Monday 26 October 2009

Being on the planet.

I read a fascinating blog yesterday called The Hermitage - talented art/music couple roaming the British roads in a wheely wooden caravan/truck.
It got me wondering and wandering a bit about being stationary (most of the time) on the earth. I suddenly had an urge to purge...to throw away all collected detritus, buy a donkey or two and stumble off into the unknown. Not realistic with boy at school, piano, 20,000 books, thing I am writing on etc, etc.
After a moment's reflection I remembered that I would not be happy without our base, somewhere to put plants in the ground, somewhere to be able to watch Star Trek DVDs whenever one felt like it.
So, what is it that makes us attached to one place, or, are most of us attached to several places. I certainly have a few bits of the world that I feel an affinity with, the coast around Cerbère, Areas of London and Dorset. Although I lived in Brum for many years and Derbyshire before that, I don't hold any real nostalgic memories about those places, except a few little lanes in Wirksworth, our back garden in Birmingham and the nearby 'reservoir cafe'.
Sometimes it's small details that make me feel connected with where I am. This road outside our house, the trees as they change with the seasons, the cherries and the walnuts, the hills and shadows.

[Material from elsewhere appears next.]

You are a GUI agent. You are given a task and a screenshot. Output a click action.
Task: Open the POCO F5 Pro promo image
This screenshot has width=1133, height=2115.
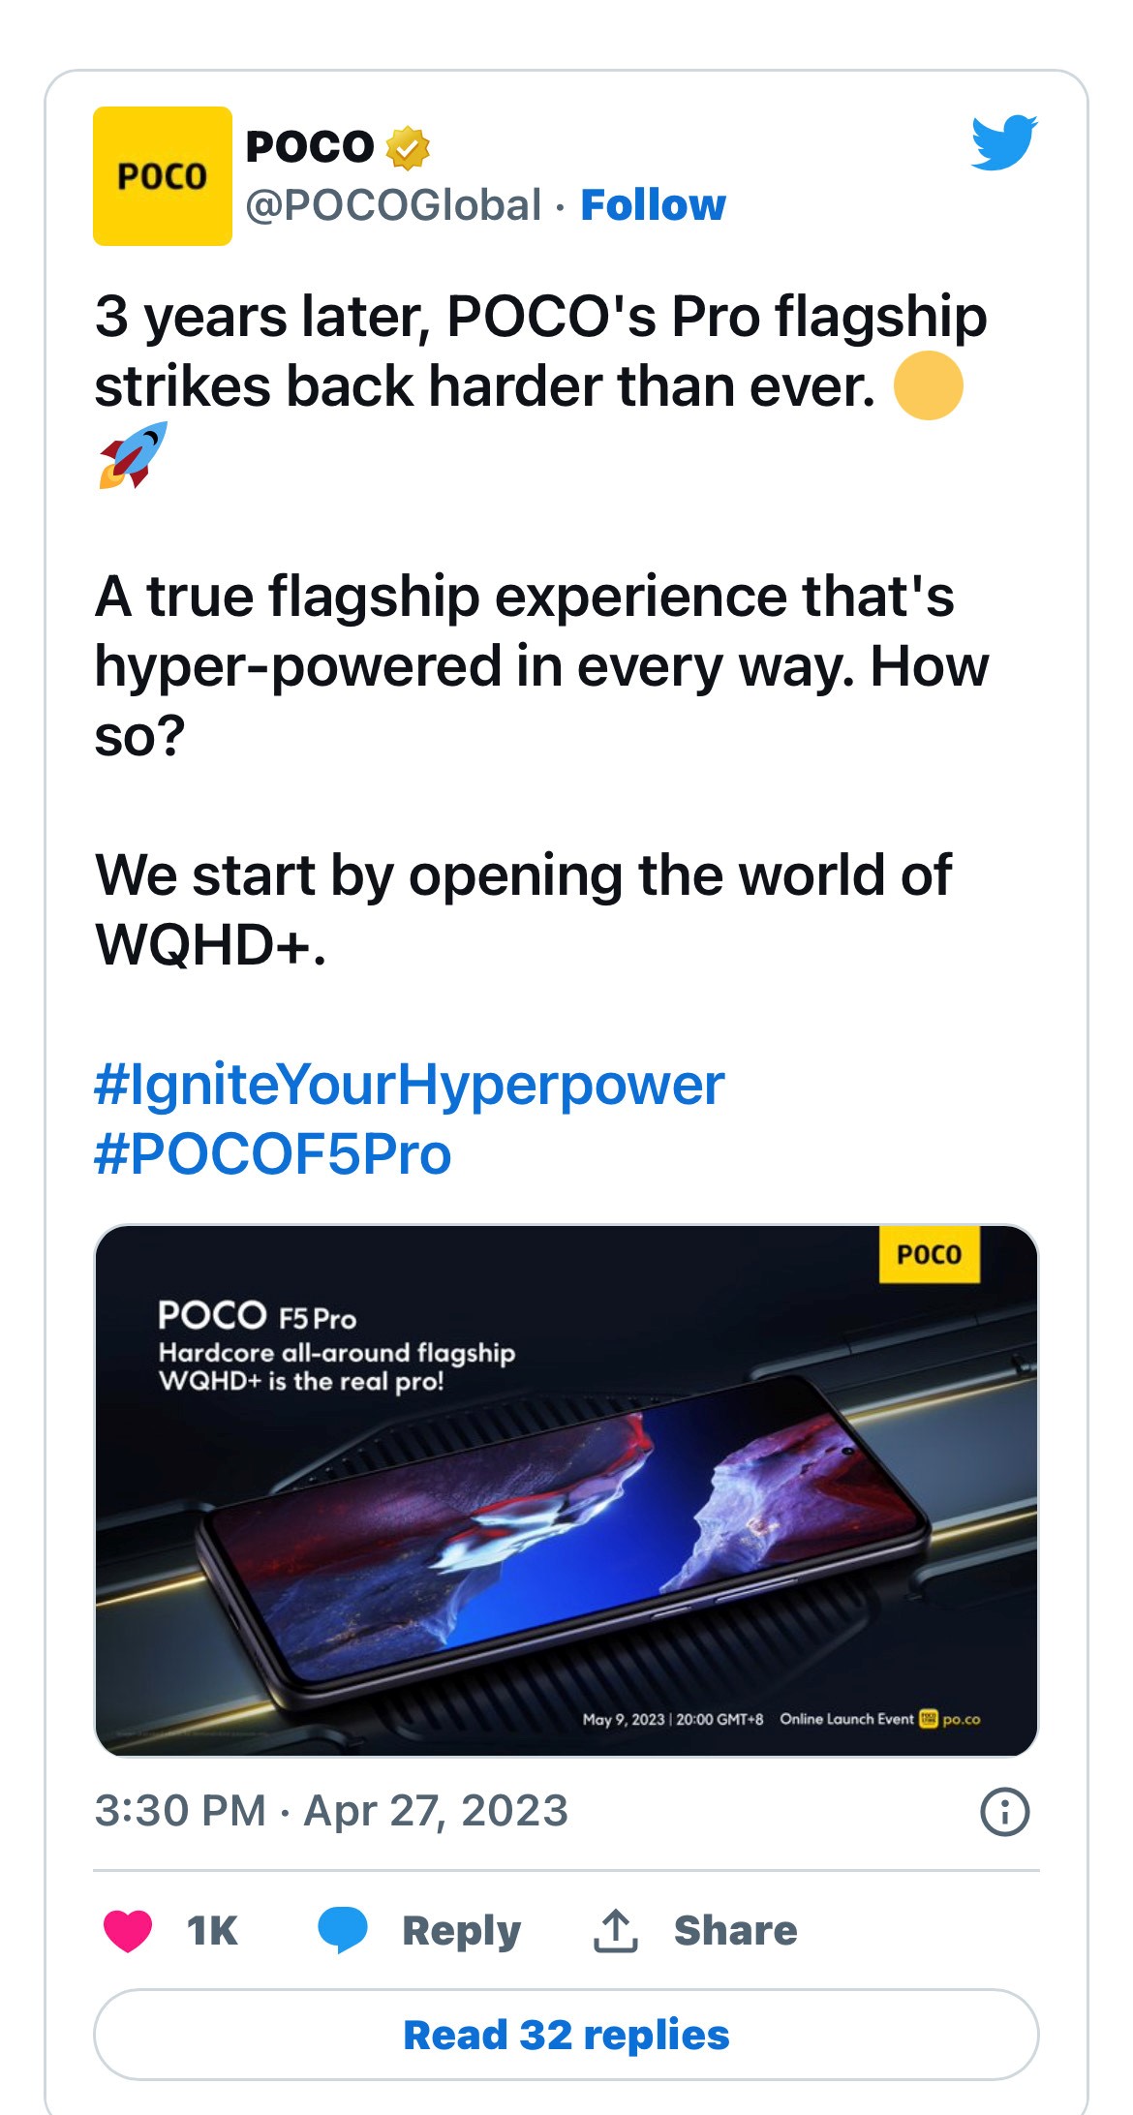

On seeing a fragment of floor tile on the way back from a dog walk, I suddenly remembered an exhibition I had seen in London when I was very young. It must have made a well-embedded memory as I have recalled it often in the past.
It featured several works by the Boyle family - the series where they pinpointed, through a series of stages, a tiny fragment of the Earth's surface, and then copied its minute detail through resin and paint. The one I recall most strongly was a rectangle of pathway from somewhere in London. The cracked surface of black and cream tile, the earth and weeds: the very essence of so many of the city's front gardens.